__What needs to be done__. If a picture appears, leave it out, and reproduce exactly the lines from the start of the listing below through the one bearing "The width and height of the screenshot is (1000, 547).".

*** Exercise material

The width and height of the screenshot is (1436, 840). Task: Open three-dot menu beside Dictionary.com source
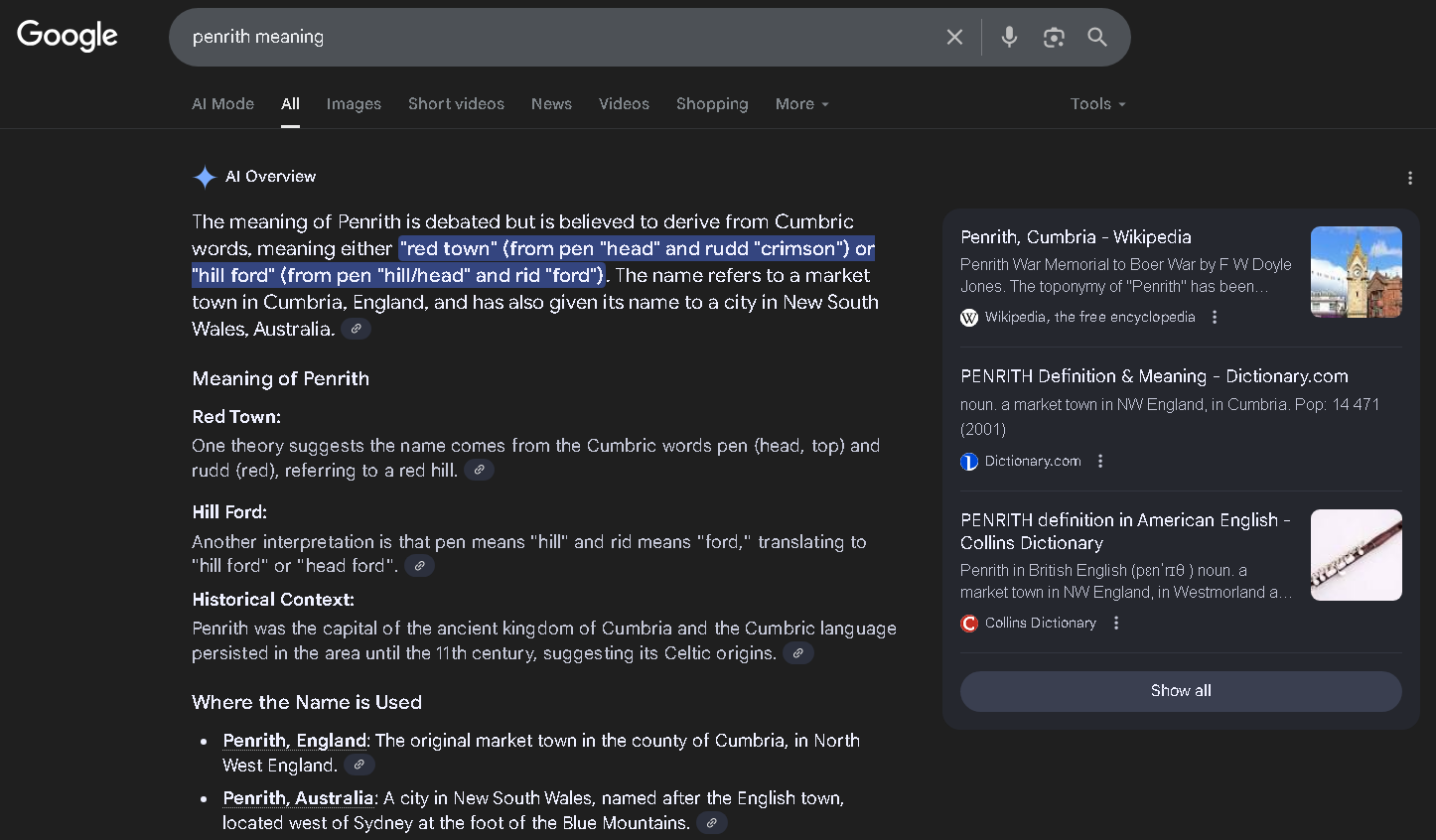tap(1100, 461)
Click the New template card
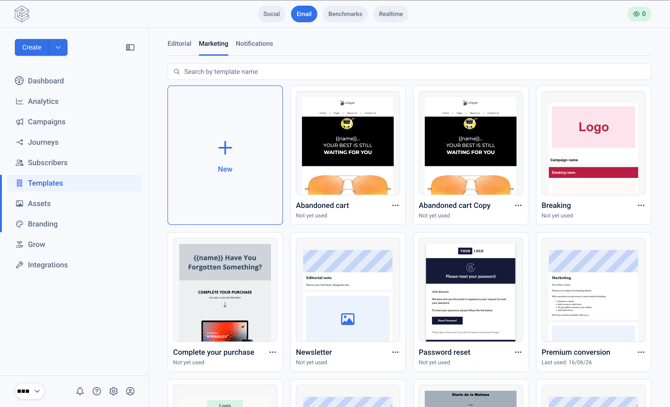Viewport: 670px width, 407px height. coord(225,155)
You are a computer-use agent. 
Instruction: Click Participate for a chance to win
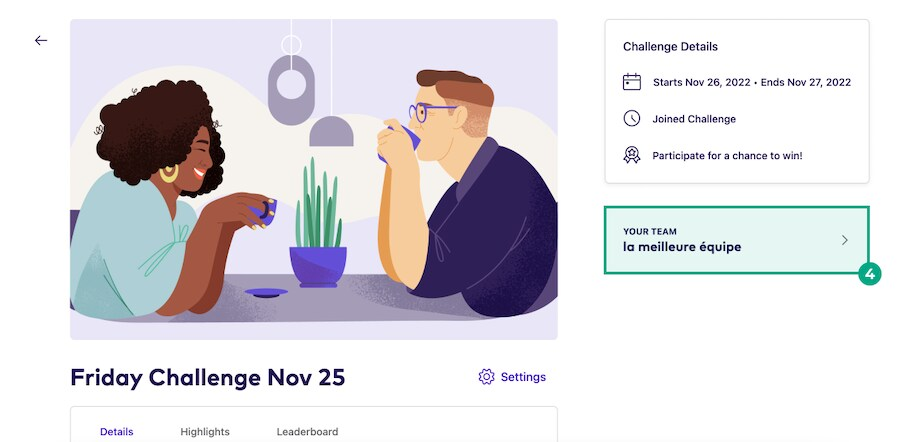727,156
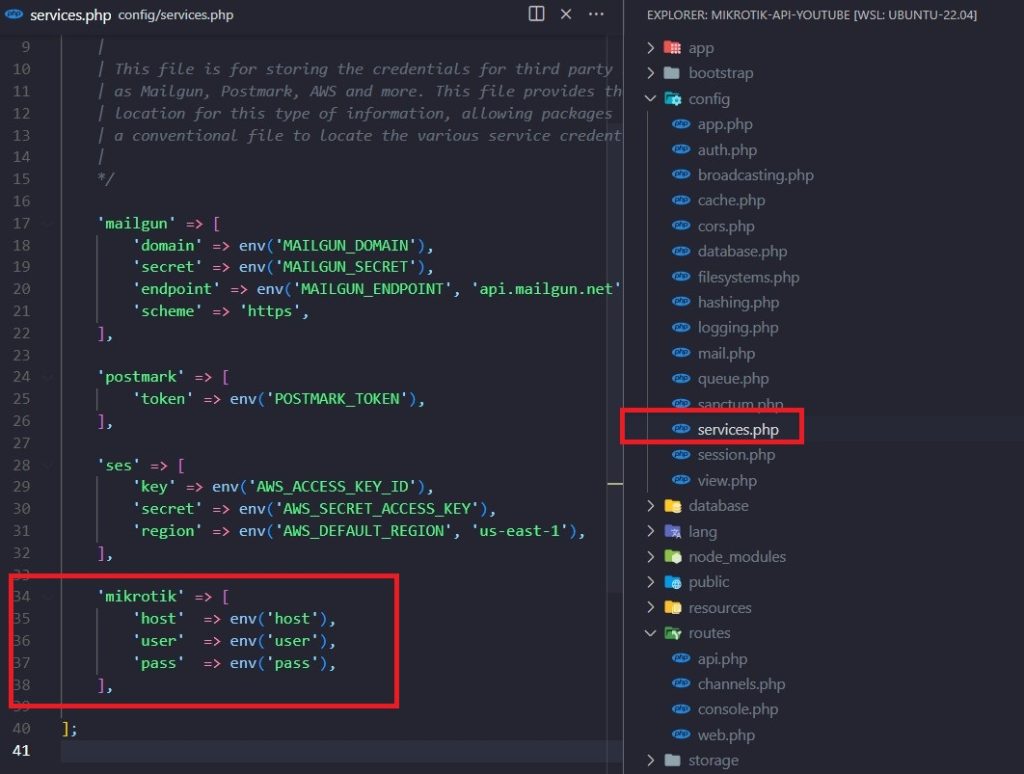Open services.php in the explorer tree

(737, 429)
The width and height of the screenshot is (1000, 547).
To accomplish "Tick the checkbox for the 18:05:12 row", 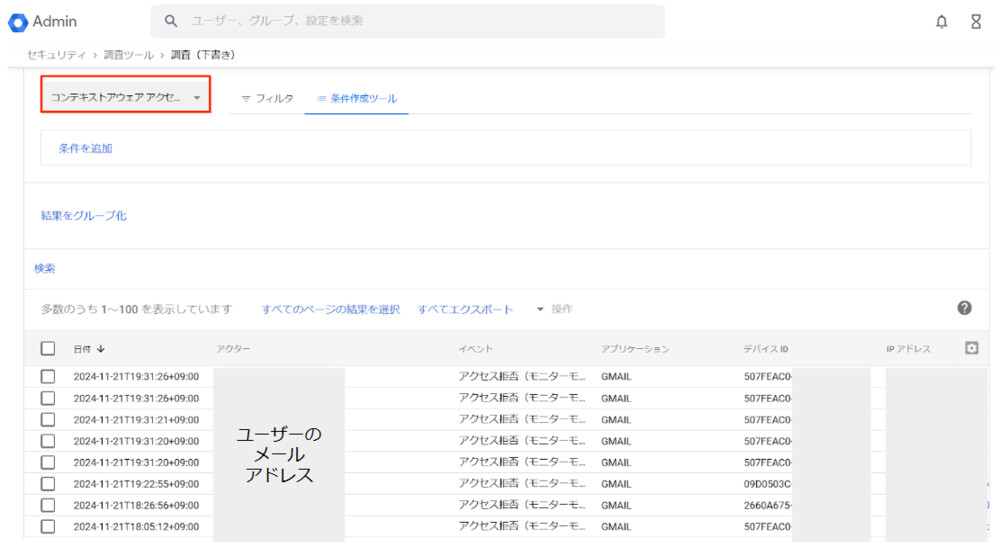I will pos(48,526).
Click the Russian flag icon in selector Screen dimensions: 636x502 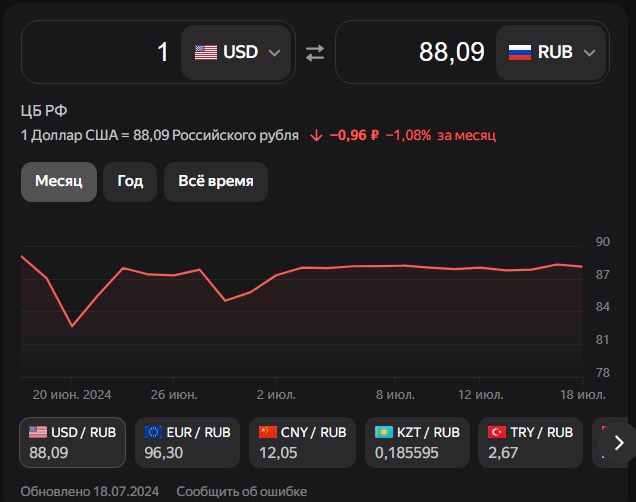click(520, 52)
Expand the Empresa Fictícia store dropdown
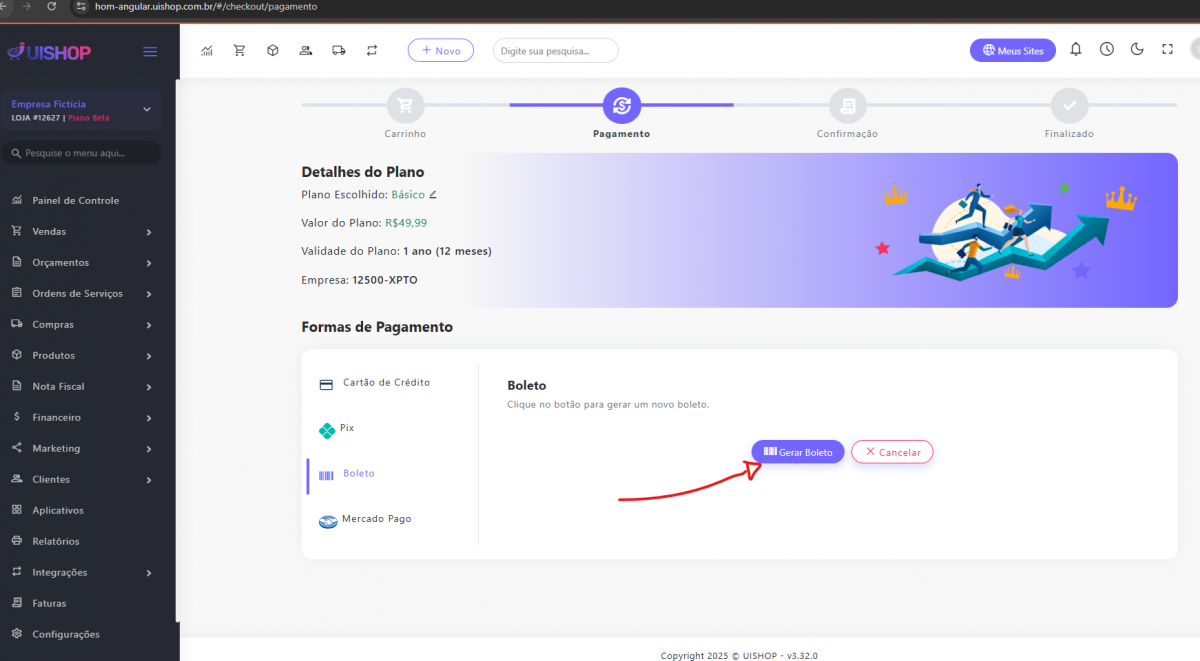The image size is (1200, 661). coord(146,109)
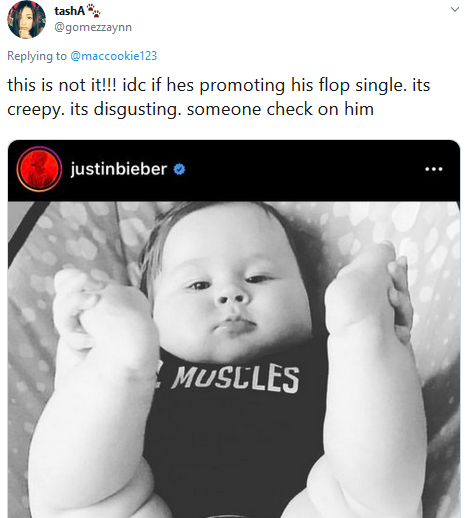
Task: Click the paw prints emoji by tashA
Action: 93,11
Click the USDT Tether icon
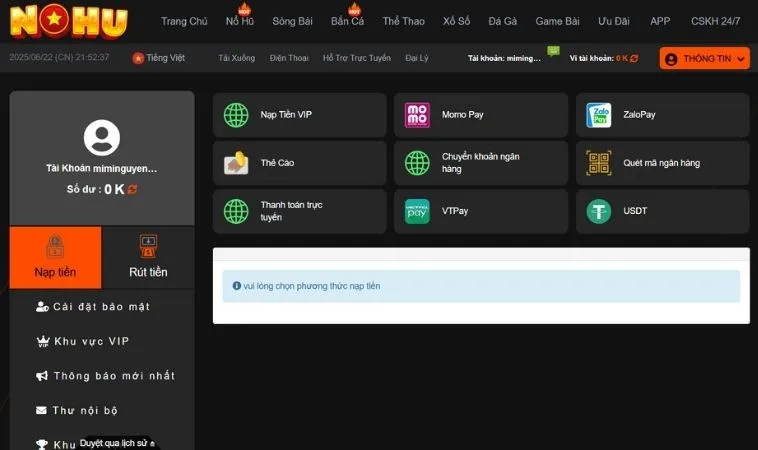 point(598,211)
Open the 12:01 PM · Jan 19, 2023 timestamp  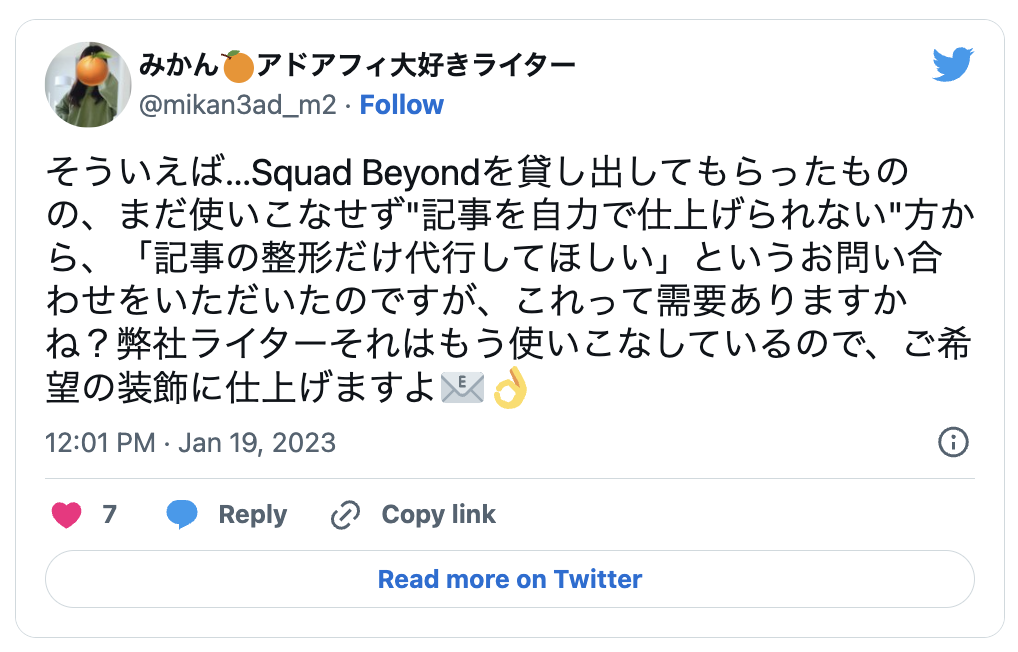(191, 442)
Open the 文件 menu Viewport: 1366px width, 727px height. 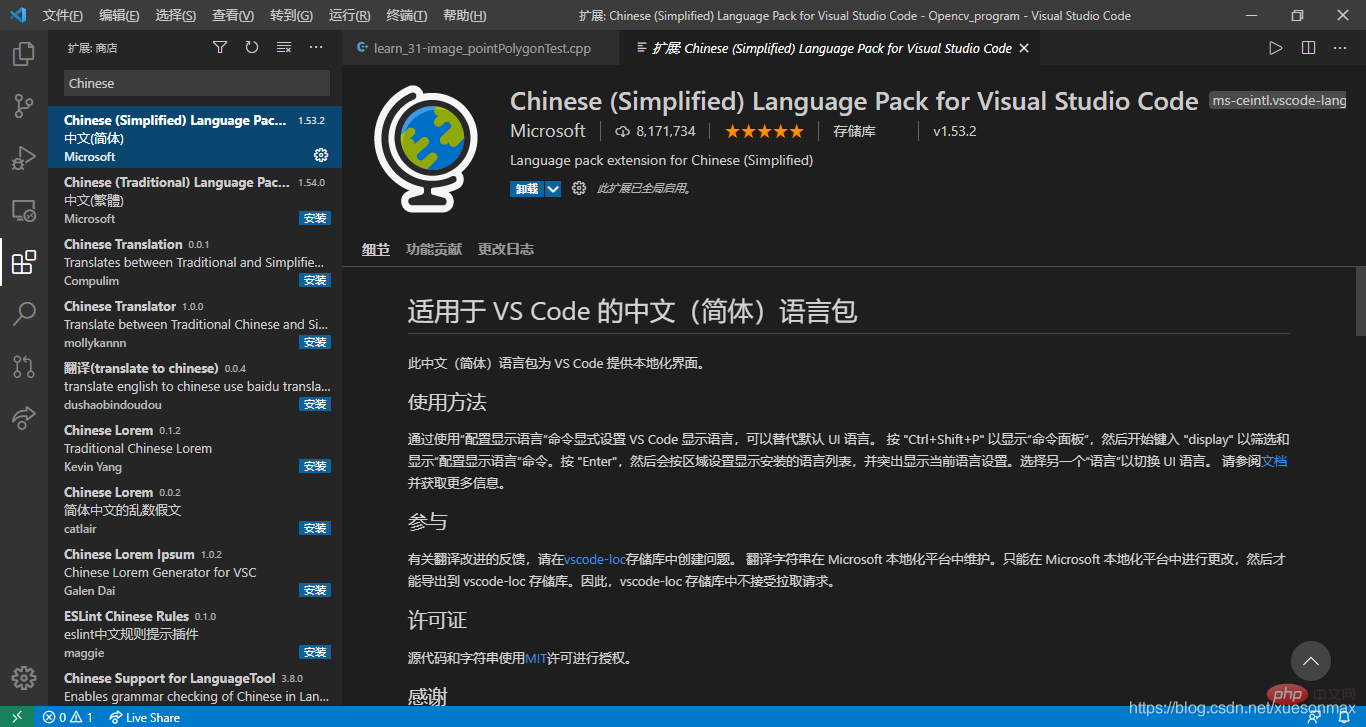coord(62,15)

******

__Result below__.
The width and height of the screenshot is (1436, 840). Task: Open three-dot menu beside Dictionary.com source
tap(1100, 461)
Click the New template card
Viewport: 670px width, 407px height. coord(225,155)
You are a computer-use agent. 
Instruction: Click Participate for a chance to win
727,156
Open services.php in the explorer tree

(737, 429)
The width and height of the screenshot is (1000, 547).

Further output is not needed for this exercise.